Apro la valigia e prendo dei vestiti puliti e inizio a cambiarmi. Appena tornerò a Seattle dovrò buttare via tutti questi vestiti, anzi li darò in beneficenza nella piccola chiesa fuori dalla città. Sento di aver bisogno di cambiare ancora la mia immagine. Sto cercando spudoratamente me stessa, cambio in continuazione alla ricerca di me. Non mi sento me stessa in nessun contesto e in nessuna situazione.
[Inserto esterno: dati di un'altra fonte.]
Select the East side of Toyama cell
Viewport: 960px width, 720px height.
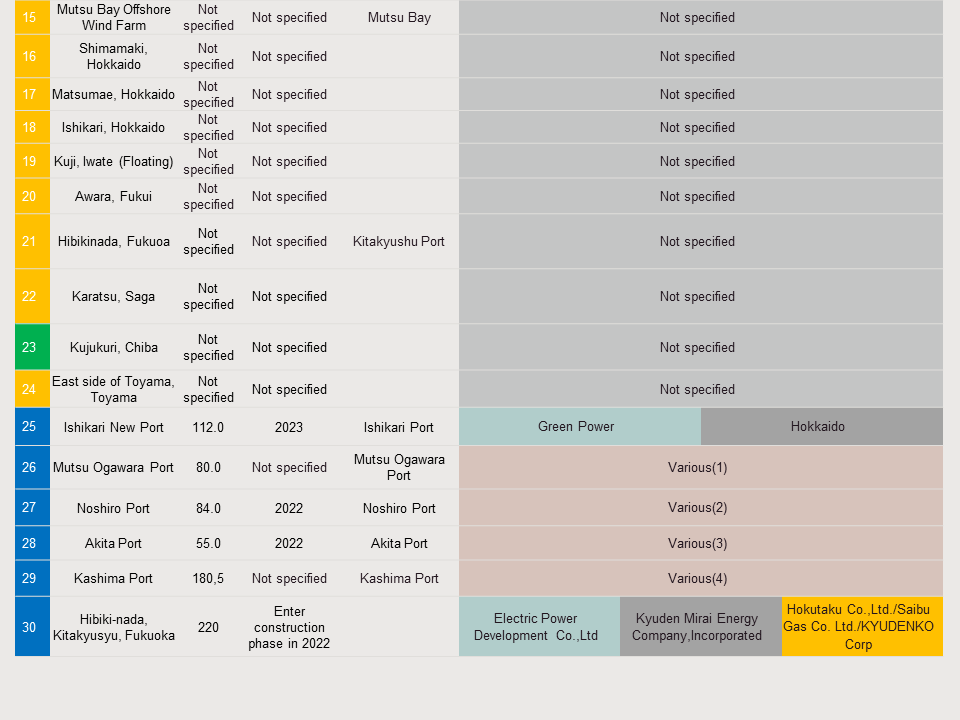[x=113, y=389]
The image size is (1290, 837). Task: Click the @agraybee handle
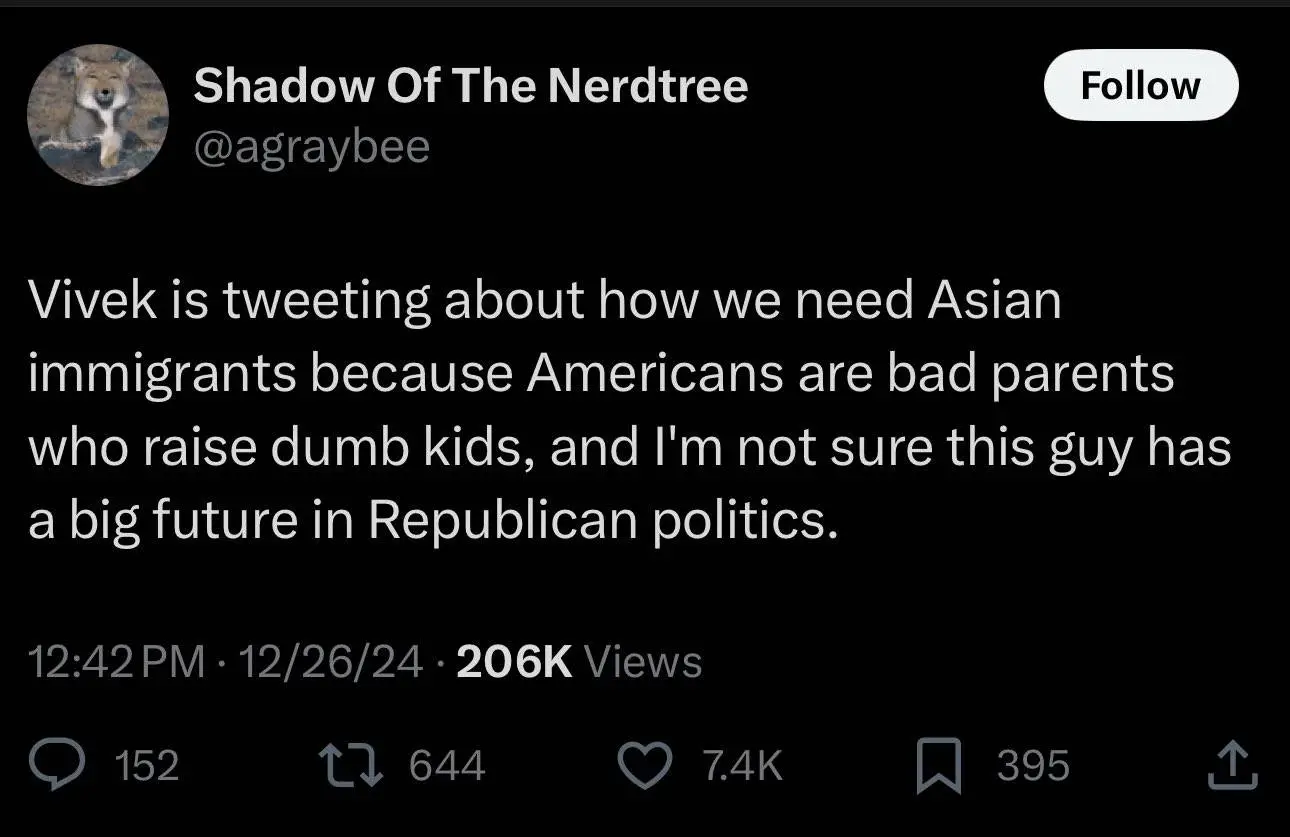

Non sono la donna da vestiti firmati e tacchi alti ma non mi sento nemmeno di essere la donna da jeans e magliette e scarpe da ginnastica, super comode adatte anche per qualche partita di tennis. Allora chi sono? Cosa sto diventando? Semplicemente una versione nulla di me stessa?

I miei pensieri vengono interrotti dalla vibrazione del mio cellulare. È Michael, di nuovo. Perché non mi lascia semplicemente in pace? È una brava persona, non merita di perdere tempo dietro ad un qualcosa di impossibile.

Sei ancora a casa? Quando torni a Seattle, ti va di vederci? Anche solo per un caffè, credo di meritarlo. Credo che abbiamo bisogno semplicemente di parlare. Non mi arrendo facilmente. Sai che posso aspettarti per sempre e ti ho sempre detto di fidarti di me.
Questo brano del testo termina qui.